Desde la construcción de la Costa Rica moderna a mediados de siglo, bajo la dirección de Rafael Angel Calderón Guardia y José Figueres Ferrer, la política ha consistido en la administración de la obra de estos dos estadistas. El Dr. Calderón le dio dignidad y seguridad al trabajo y le abrió las puertas al conocimiento y al pensamiento. Don José Figueres promovió con éxito el progreso, la institucionalidad, la superación y la justicia sociales, mediante los instrumentos de su época. Más que líderes, estadistas constructores, se constituyeron por eso en caudillos que llegaron muy hondo al corazón del pueblo, el cual con fidelidad incondicional que trascendió hasta la muerte, se les apegó en el exceso, en parte por un sentido de orfandad ante la ausencia -real o sentida- de líderes constructores para las nuevas situaciones, que superan en todos los frentes las soluciones de mediados de siglo.
Esta percepción del peligro no alcanzó a la clase política, que en su mayoría siguió repitiendo las mismas ideas, sin advertir que ahora son un cascarón vacío, a diferencia del pueblo que sí lo intuye pese a las apariencias. Porque las estructuras que levantaron ambos líderes para instrumentar sus ideas centrales de justicia y seguridad, ahogan ahora bajo su peso y desactualización. Los políticos administradores que no lo advierten, y que sólo pueden vivir a la sombra de otros para explotarlos y administrarlos, son incapaces de crear o no tienen el coraje necesario para hacer los grandes cambios, que, a diferencia de la vía fácil de seguir la corriente, requieren mucho valor. Por eso, cegados por las imágenes y los mitos que emplean en su administración, no piensan o no ven la realidad y continúan explotando un capital político que ya se agotó, en vez de construir o dejar el campo a quienes puedan hacerlo.
Se cierra una época y sus actores no se dan cuenta de que se les hunde el escenario. La política como propaganda del culto construido por otros, con jueguitos y engaños, termina y sus oficiantes no lo advierten. Fase que es del ciclo pulsátil de construcción, administración, caída, vuelta a construir y así sucesivamente, en que se produce el desarrollo político e histórico de los pueblos. Por eso, inmersos en los árboles, sin la visión de conjunto del gran bosque del que la política es apenas parte, los llamados "expertos" en política no se dan cuenta de su error.
El instinto del pueblo es mejor consejero, y la visión del vacío y del caos suscita en la manada humana la necesidad del gran conductor. Pero su ausencia en la oferta política -en que sólo aparecen administradores y no constructores (producto en parte del apego electoral enfermizo a los caudillos del pasado, lo que impide que surjan los nuevos)- llevó a buscar como conductores a los hijos de los caudillos, la forma más próxima a sus cualidades, que es lo que se busca.
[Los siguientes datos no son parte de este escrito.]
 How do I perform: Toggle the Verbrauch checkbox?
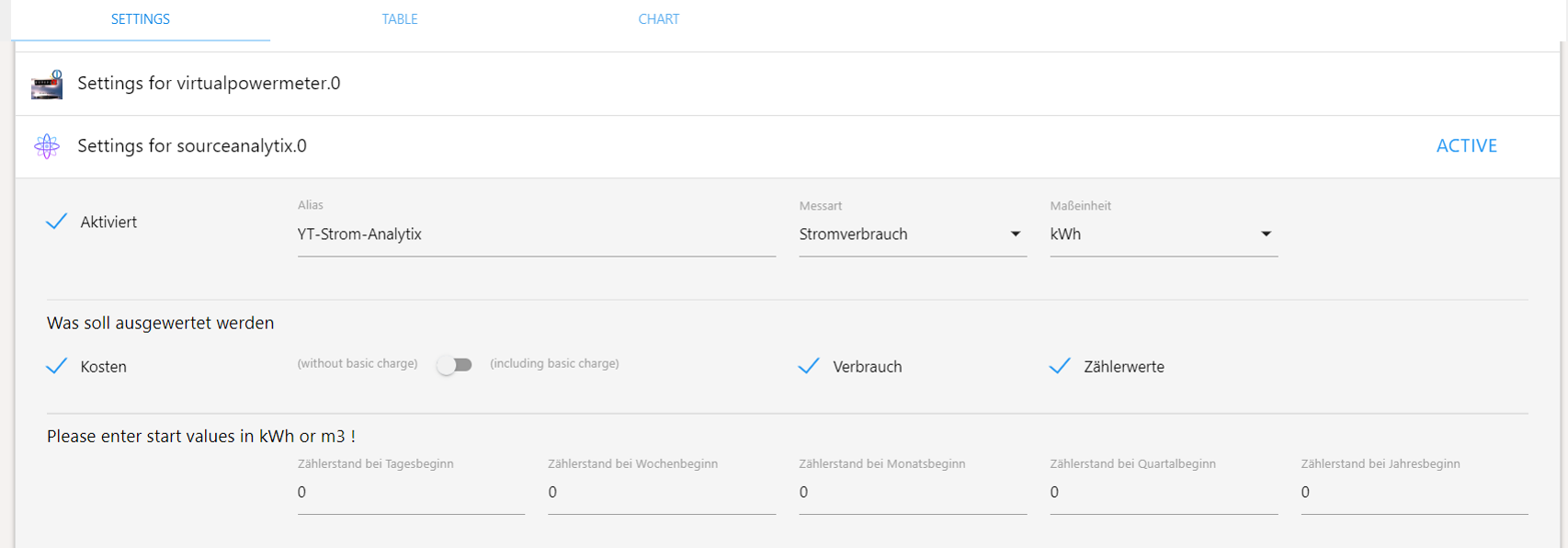[810, 366]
Porque no son sus instituciones originales lo que se pretende, sino su carácter, su decisión, su compasión e inteligencia, que les permitió en el pasado hacer lo que hicieron, y ello se quiere trasladar al presente. Son estas cualidades que se añoran, lo que se quiere revivir con sus hijos.
Me suscitan estas reflexiones otras de Henry Kissinger (The New York Review of Books del 16 de julio pasado), sobre el gran líder inglés Winston Churchill. Kissinger contrapone un gran estadista como Churchill a "los líderes políticos ahora familiares, que generalmente aspiran a ser superestrellas más bien que héroes. La distinción es crucial. Las superestrellas buscan la aprobación; los héroes caminan solos. Las superestrellas necesitan del consenso, los héroes se definen ellos mismos por la visión de un futuro que juzgan su deber lograr. Las superestrellas buscan el éxito mediante las técnicas de suscitar apoyo; los héroes persiguen el triunfo mediante la exteriorización y el crecimiento externo de sus valores íntimos".
En cambio, los políticos al uso buscan su inspiración en "focus groups" o en encuestas de opinión -en que los encuestadores se engañan con el reflejo condicionado de sus propias preguntas- y no saben bucear en las corrientes subterráneas que subyacen a lo aparente, necesariamente deformado por el discurso imperante -que proviene del pasado- del que el ciudadano medio no puede librarse. Por eso son conducidos (y ahora por lo que se debe corregir) en vez de conducir.
Pero en este momento de cambio de fase, en que el instinto aviva la necesidad del gran conductor, el trono vacío aguarda a los valientes que, con la cabeza y el corazón suficientes para concebir y convencer acerca de los nuevos modelos para la sociedad y el Estado, tengan el coraje de proponer y realizar los cambios necesarios.